◆ **WHAT THE TASK REQUIRES**
Reproduce each of the following items verbatim, line for line, omitting the pictures.

•••

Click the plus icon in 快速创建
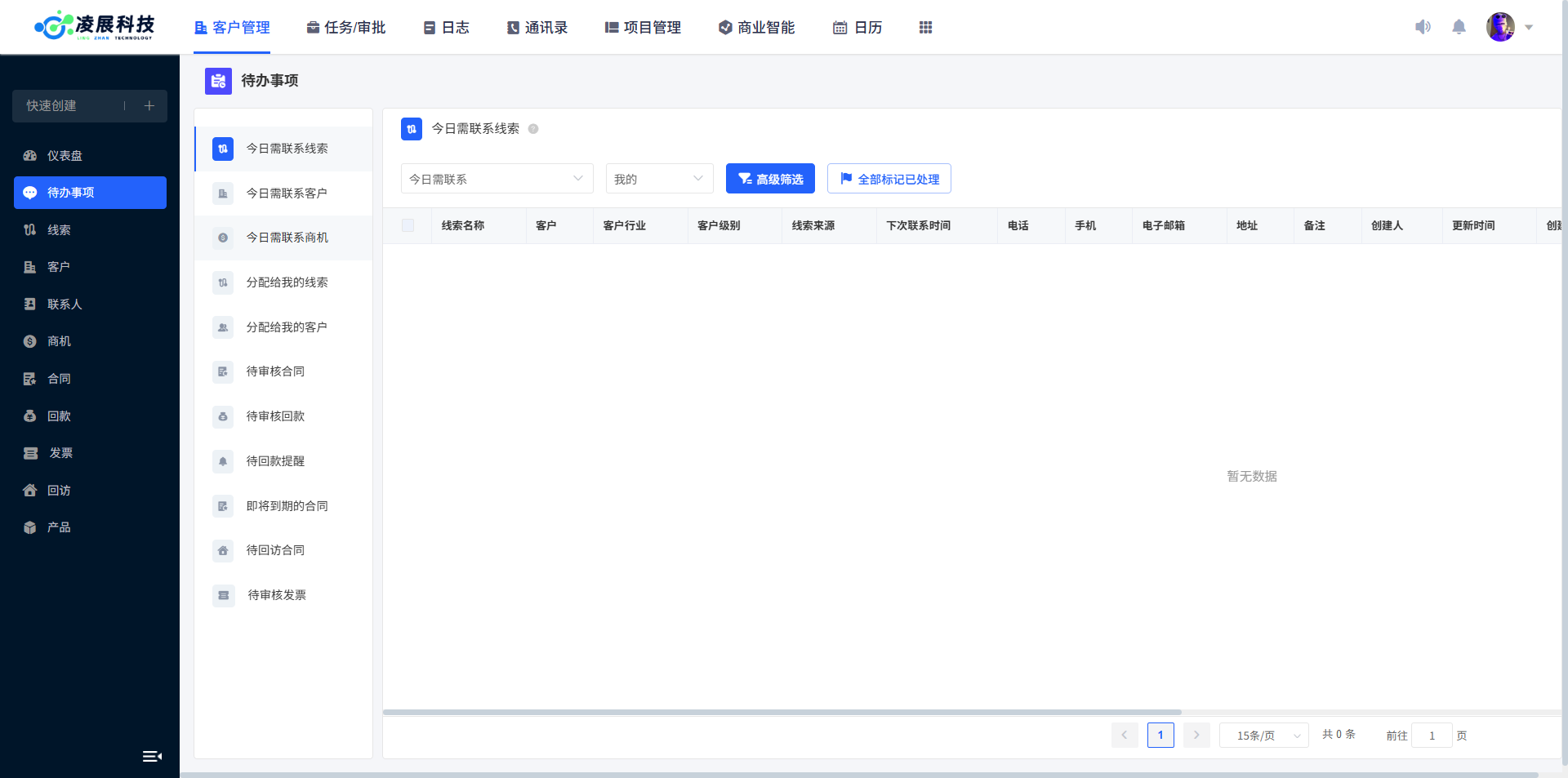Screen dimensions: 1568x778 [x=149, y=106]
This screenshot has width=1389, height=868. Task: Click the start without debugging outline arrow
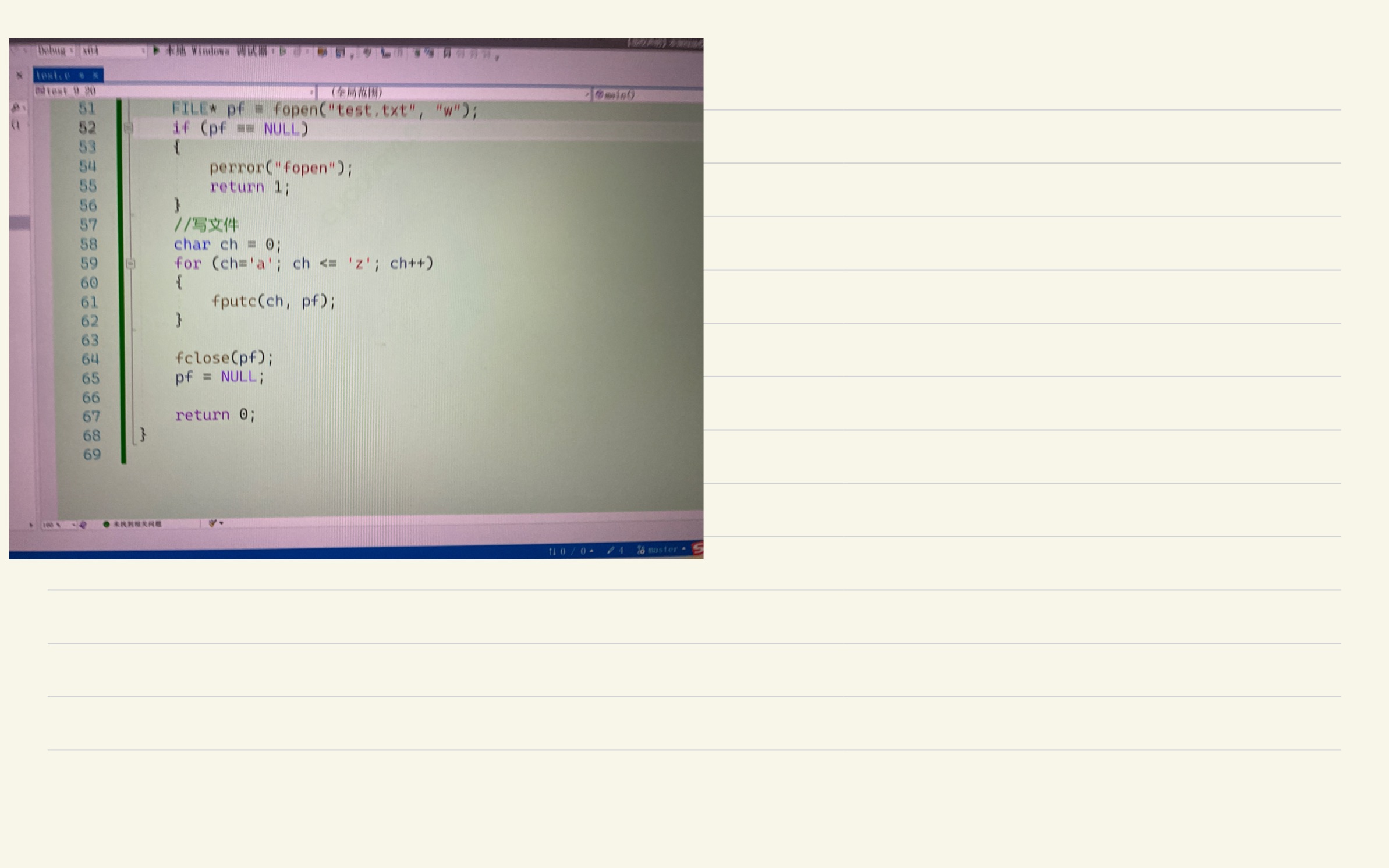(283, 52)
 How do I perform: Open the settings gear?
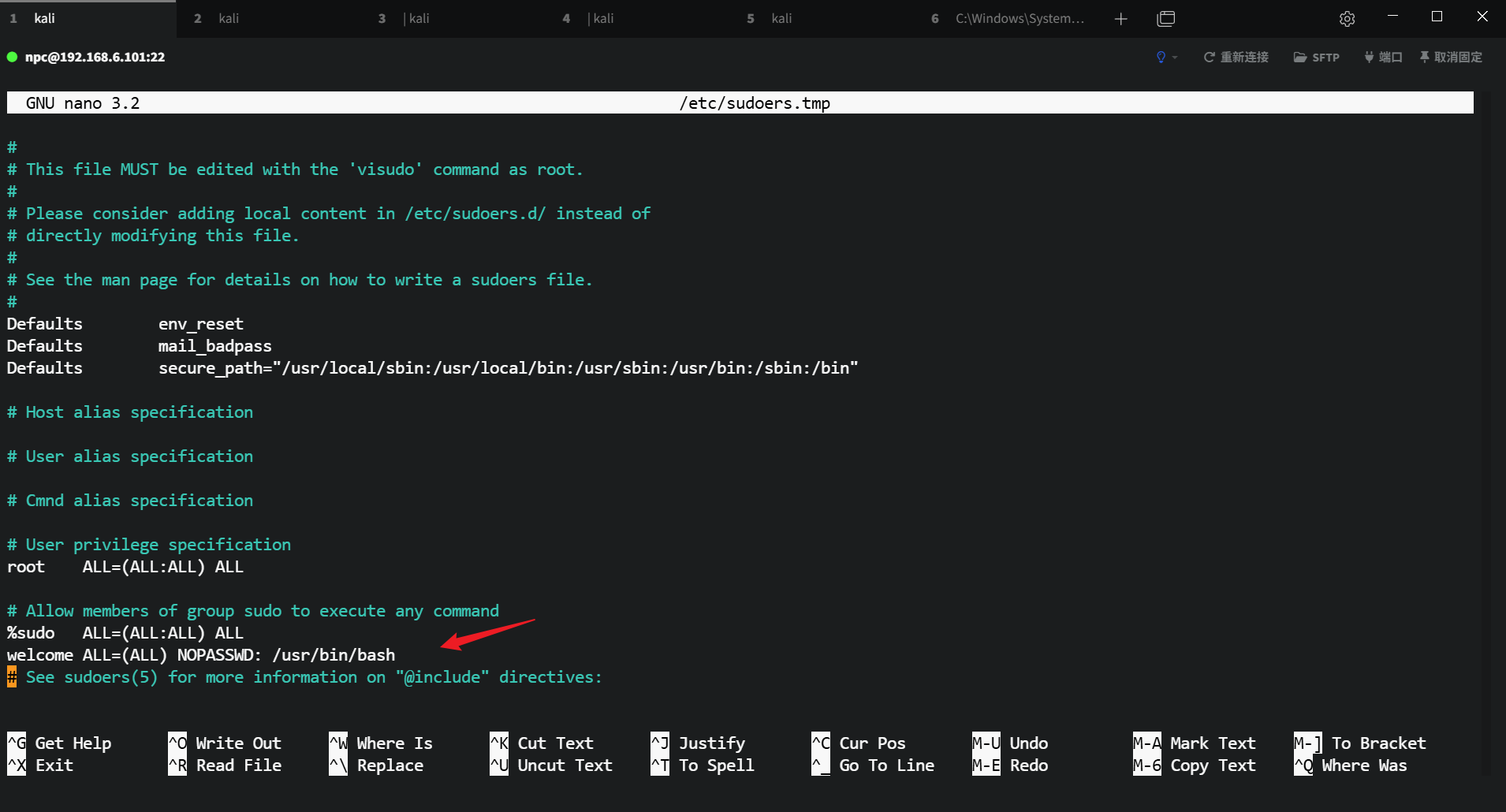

•••

◆ **OUTPUT FOR THIS EXERCISE**
Click the plus icon in 快速创建
Screen dimensions: 1568x778 [x=149, y=106]
This screenshot has width=1389, height=868. Task: Click the start without debugging outline arrow
(283, 52)
 How do I perform: Open the settings gear?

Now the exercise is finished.